Related: Mummified, spread-eagled Triassic 'shovel lizards' look like roadkill and likely died in a drought

illustration of a duckbill dinosaur paired with a photo of a fossilized foot of a duckbill dinosaur

This illustration shows what Dakota the dinosaur likely looked like in life. The photo beneath shows Dakota's fossilized foot as it looks today. (Image credit: Full color Edmontosaurus reconstruction by Natee Puttapipat, CC-BY 4.0 (https://creativecommons.org/licenses/by/4.0/))

"Unintuitively, if you have predators partially eating the remains, that can actually help the long-term stabilization of things like skin — long enough to get it buried underground, when those secondary chemical changes can happen," Drumheller told Live Science.
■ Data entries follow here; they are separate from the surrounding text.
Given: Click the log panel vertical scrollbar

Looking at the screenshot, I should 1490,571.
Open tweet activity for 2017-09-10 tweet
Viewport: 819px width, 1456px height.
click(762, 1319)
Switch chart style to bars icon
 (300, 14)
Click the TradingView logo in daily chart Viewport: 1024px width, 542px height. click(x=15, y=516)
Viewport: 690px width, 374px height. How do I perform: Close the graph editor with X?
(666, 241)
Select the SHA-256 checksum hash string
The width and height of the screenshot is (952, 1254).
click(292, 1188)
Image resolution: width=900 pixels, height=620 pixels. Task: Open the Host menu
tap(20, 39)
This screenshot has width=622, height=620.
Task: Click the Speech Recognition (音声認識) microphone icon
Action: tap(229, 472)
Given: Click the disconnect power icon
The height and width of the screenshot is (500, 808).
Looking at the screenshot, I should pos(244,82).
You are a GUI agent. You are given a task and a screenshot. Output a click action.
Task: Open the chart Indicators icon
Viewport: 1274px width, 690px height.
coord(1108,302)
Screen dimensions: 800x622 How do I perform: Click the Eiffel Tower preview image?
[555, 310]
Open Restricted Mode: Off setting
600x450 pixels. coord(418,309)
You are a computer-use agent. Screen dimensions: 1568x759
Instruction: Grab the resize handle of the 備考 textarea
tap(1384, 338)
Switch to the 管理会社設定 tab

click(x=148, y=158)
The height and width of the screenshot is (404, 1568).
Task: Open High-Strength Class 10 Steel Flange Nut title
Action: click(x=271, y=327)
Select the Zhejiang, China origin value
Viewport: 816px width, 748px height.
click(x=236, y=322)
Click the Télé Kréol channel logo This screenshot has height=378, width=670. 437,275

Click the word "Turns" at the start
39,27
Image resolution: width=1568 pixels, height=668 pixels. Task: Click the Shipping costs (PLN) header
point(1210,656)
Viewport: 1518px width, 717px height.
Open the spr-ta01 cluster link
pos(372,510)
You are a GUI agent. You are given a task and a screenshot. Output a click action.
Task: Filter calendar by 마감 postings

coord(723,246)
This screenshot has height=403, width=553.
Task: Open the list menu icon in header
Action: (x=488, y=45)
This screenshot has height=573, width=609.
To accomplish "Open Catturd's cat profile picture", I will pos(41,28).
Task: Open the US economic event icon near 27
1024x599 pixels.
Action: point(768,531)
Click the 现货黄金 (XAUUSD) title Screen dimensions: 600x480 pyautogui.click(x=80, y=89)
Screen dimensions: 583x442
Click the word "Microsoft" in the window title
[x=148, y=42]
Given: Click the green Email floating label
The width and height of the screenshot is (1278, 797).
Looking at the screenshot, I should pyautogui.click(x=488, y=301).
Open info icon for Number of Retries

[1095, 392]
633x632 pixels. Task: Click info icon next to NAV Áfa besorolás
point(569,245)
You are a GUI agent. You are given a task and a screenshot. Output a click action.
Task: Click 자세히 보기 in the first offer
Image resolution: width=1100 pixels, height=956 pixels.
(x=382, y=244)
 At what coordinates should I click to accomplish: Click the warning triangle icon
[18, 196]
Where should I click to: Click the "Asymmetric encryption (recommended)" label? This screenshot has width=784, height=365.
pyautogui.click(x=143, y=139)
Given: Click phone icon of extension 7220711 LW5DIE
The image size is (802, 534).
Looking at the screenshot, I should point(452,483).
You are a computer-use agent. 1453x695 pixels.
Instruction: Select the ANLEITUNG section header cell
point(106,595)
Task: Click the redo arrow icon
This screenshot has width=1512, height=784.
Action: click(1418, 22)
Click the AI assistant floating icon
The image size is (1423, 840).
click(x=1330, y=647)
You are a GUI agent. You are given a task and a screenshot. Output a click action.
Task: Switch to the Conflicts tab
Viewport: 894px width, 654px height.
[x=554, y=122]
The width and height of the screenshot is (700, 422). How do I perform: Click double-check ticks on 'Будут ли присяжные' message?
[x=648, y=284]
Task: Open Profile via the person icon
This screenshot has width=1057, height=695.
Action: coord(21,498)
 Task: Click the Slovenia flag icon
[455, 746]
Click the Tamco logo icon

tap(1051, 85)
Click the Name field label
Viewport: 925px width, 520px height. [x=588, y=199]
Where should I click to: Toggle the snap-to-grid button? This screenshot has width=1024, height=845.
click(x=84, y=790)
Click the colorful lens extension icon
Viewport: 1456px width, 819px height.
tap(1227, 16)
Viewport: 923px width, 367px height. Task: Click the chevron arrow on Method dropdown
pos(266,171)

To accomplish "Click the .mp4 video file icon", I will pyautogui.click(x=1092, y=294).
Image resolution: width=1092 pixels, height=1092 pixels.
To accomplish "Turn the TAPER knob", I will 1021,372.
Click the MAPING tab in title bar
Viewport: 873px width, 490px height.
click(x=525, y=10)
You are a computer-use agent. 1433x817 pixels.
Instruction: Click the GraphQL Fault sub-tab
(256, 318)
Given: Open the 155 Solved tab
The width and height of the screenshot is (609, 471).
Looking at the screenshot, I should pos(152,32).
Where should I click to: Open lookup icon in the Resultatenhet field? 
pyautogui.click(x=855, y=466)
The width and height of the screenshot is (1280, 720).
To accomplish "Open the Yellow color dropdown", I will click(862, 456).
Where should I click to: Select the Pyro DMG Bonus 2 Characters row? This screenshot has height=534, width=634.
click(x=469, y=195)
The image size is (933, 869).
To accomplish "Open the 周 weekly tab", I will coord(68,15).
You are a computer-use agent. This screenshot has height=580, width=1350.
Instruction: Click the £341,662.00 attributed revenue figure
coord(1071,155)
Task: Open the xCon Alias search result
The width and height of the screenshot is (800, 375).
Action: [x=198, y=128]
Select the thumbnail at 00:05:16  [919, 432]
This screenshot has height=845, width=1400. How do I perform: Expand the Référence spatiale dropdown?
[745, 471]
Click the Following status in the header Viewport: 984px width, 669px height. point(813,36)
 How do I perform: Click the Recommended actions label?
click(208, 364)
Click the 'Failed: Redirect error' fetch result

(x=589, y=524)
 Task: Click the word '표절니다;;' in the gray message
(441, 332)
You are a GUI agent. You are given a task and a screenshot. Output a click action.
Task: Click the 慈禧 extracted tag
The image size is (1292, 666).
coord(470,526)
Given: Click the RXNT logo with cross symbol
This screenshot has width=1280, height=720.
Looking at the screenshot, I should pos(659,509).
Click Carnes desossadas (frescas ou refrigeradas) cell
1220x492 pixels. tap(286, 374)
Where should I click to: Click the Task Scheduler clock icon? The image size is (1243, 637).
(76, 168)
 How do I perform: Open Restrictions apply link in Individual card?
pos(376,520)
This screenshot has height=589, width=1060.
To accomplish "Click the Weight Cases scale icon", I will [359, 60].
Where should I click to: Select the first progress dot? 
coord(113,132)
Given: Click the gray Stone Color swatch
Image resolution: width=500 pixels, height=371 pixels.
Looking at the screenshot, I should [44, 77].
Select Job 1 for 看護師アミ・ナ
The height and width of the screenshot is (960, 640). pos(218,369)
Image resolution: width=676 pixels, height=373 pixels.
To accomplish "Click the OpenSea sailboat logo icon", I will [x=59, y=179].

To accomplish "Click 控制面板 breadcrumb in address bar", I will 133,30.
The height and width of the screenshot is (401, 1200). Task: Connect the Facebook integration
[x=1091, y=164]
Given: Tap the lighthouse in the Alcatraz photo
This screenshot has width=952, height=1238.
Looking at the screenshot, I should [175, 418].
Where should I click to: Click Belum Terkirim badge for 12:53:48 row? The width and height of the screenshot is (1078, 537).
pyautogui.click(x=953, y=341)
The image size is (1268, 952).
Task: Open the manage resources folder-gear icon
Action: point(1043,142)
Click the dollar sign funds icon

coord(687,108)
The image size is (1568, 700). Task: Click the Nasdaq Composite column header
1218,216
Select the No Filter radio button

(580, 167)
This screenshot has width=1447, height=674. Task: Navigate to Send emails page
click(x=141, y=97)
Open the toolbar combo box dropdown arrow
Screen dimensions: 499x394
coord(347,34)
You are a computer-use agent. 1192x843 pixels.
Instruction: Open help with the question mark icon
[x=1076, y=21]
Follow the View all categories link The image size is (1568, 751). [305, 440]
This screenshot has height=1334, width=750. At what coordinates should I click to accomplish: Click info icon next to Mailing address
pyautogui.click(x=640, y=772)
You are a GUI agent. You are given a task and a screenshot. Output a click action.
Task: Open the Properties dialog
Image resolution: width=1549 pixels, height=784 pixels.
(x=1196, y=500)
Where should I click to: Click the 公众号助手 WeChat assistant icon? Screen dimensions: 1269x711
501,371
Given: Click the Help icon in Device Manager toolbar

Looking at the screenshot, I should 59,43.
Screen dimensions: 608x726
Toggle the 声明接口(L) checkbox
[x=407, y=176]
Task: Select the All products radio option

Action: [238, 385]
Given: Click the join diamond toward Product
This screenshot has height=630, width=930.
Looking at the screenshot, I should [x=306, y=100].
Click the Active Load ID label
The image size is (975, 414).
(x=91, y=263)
"It seems reasonable to me," said Brian Pickles, an associate professor of ecology at the University of Reading in the United Kingdom, who was not involved in the study. "If the carcass was scavenged on a sandbar or riverbank and nothing particularly edible was left behind then it is plausible that the skin and bones could have been left there for quite a while with the skin drying out in the sun before being covered over," Pickles told Live Science in an email.

Drumheller and her colleagues drew these conclusions by examining a well-known Edmontosaurus fossil housed at the North Dakota Heritage Center and State Museum in Bismarck. The specimen, nicknamed "Dakota," was discovered in 1999 on a ranch near Marmarth, in southwestern North Dakota. Specifically, it was excavated from the Hell Creek Formation, a fossil-packed geological formation that took shape near the end of the Cretaceous period (145 million to 66 million years ago) and the start of the Paleogene period (66 million to 23 million years ago). 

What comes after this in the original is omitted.